Allmählichkeitsschäden
Neben den grossen weltlichen Themen widmete Franz Hohler sich dem kleinen Getier im Untergrund mit liebevollem Blick. Seine Geschichten nehmen plötzlich unerwartete Wendungen und eine Assel wird zur Kundschafterin oder eine Ameise zur Liebesbriefschreiberin. Dass die Umwelt ihm schon lange eine Herzensangelegenheit ist, zeigt auch sein «Weltuntergang», den er 1983 geschrieben hat und der bis heute an Aktualität nichts eingebüsst hat. Mit einem unglaublichen Tempo trug er im Sprechgesang das Stück vor und klopfte dabei mit Fingerkuppen und Händen den Takt. Er müsse es aber jedes Mal vorher wieder einüben, gesteht er in seiner erfrischenden Art. Das Publikum hatte er zu jeder Zeit im Griff. Aber was ist von Franz Hohler auch anderes zu erwarten? Der Kabarettist und Autor steht seit 1965 auf der Bühne und seine Schaffenskraft ist nach wie vor ungebrochen. Obwohl ihn das eine oder andere Zipperlein schon plage, wie er im Text «Allmählichkeitsschaden» zugibt. Dies sei ein Wort, welches er in einer Versicherungspolice entdeckt habe. Es gefalle ihm als Ausdruck für die abnehmende Sehkraft, die Ablagerungen in den Schultern oder die Schmerzen in den Knien. Das Aufseufzen im Publikum zeigte Hohler, dass er nicht der Einzige ist, der an Allmählichkeitsschäden leidet. Genau wie das Gefühl, mit jemandem zu reden, an dessen Namen man sich nicht erinnern könne und ständig überlege, ob genügend Gesprächsstoff vorhanden sei. Wer kennt das nicht? Aber nur Franz Hohler kann diese Alltagsepisoden so herrlich in Worte fassen.

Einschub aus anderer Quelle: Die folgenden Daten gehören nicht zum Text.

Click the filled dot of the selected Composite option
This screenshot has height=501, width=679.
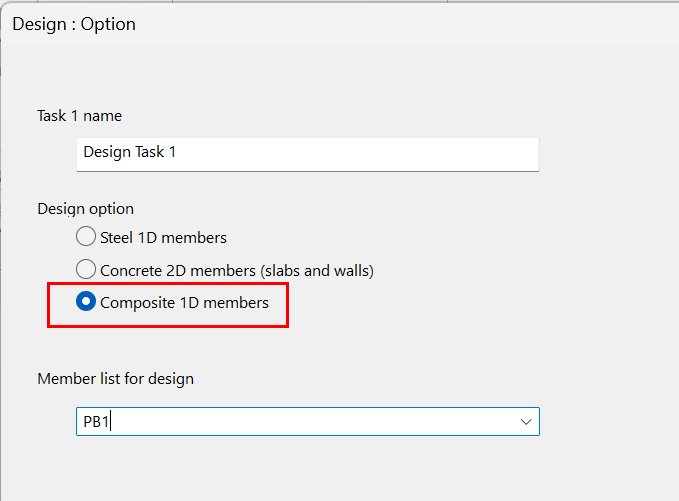click(x=87, y=302)
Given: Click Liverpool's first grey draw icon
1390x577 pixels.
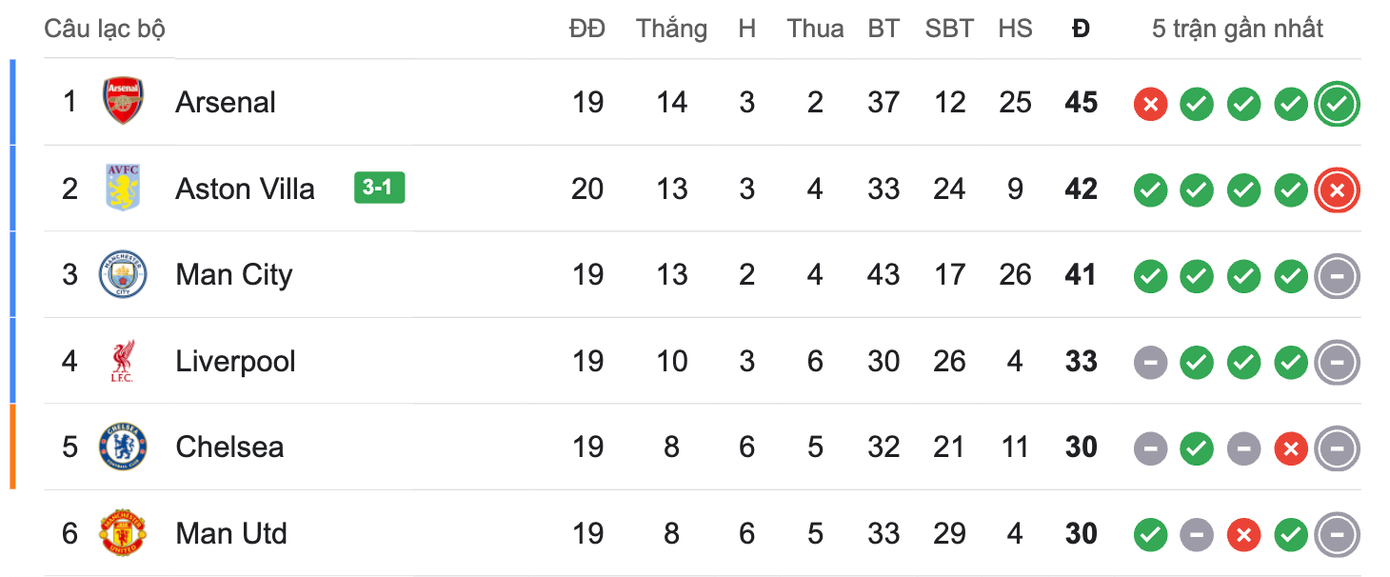Looking at the screenshot, I should (1150, 362).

Mit dieser Lesung von Franz Hohler geht auch die Ära Kathi Jungen in der Gemeindebibliothek zu Ende. Bereits sind aber die nächsten Lesungen organisiert und mit Monika Gschwind hat das Team eine bestens ausgewiesene Leiterin. Und falls Sie die eine oder andere Geschichte nachlesen möchten, finden Sie viele Bücher von Franz Hohler in der Gemeindebibliothek.